Yes I do, of course. I only have one ex-boyfriend, but I do have a bunch of exes, that includes ex-crushes, ex-MU’s and ex-and-whys – the ones that were “almost” but I was never enough. Amongst all of them, I would consider dating my ex-boyfriend, my first love. Because no one really ever topped him. Of all the guys I have met in my life, he is the one thing constant – that means he constantly makes me motivated to become a better person. He is very inspirational, you know – a leader, an outstanding student, an achiever, a good-natured person and most importantly, God-fearing.
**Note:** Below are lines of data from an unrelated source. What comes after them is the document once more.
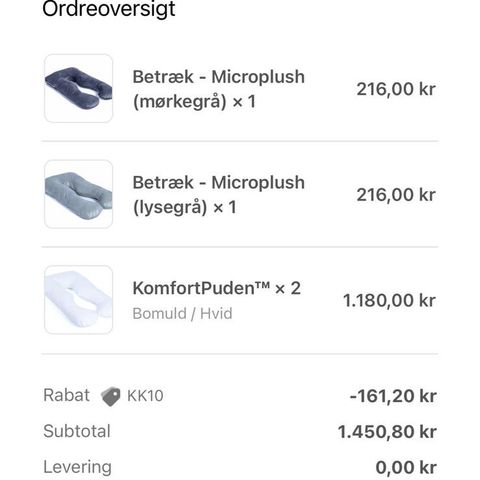The image size is (480, 480).
Task: Open the white KomfortPuden pillow thumbnail
Action: [79, 300]
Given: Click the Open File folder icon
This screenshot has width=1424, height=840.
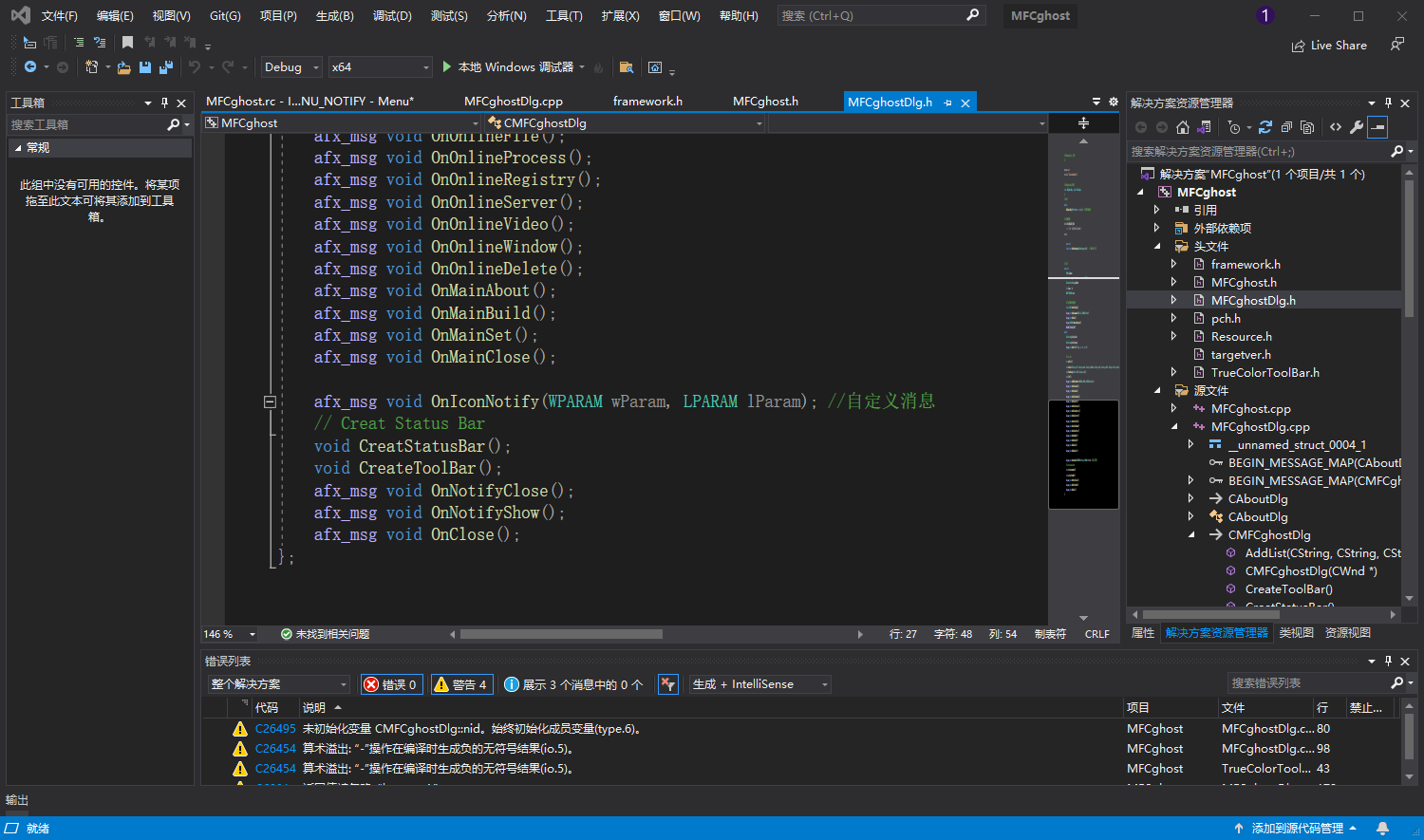Looking at the screenshot, I should (123, 67).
Even though I may not be “number one” in his life anymore, he will always be number 1 to me. Although I have nothing against this, because tbh it really has been 10 years since we last broke up and definitely he is dating someone new, I am fine with it I guess. It’s just, well you know how first loves are, they never really leave your heart, they just stick. He is my biggest regret because I broke up with him over a petty thing – which I told him that we needed to break up because of our studies but the truth is I broke up with him because I was jealous he is always so friendly with other girls. I know, I was petty.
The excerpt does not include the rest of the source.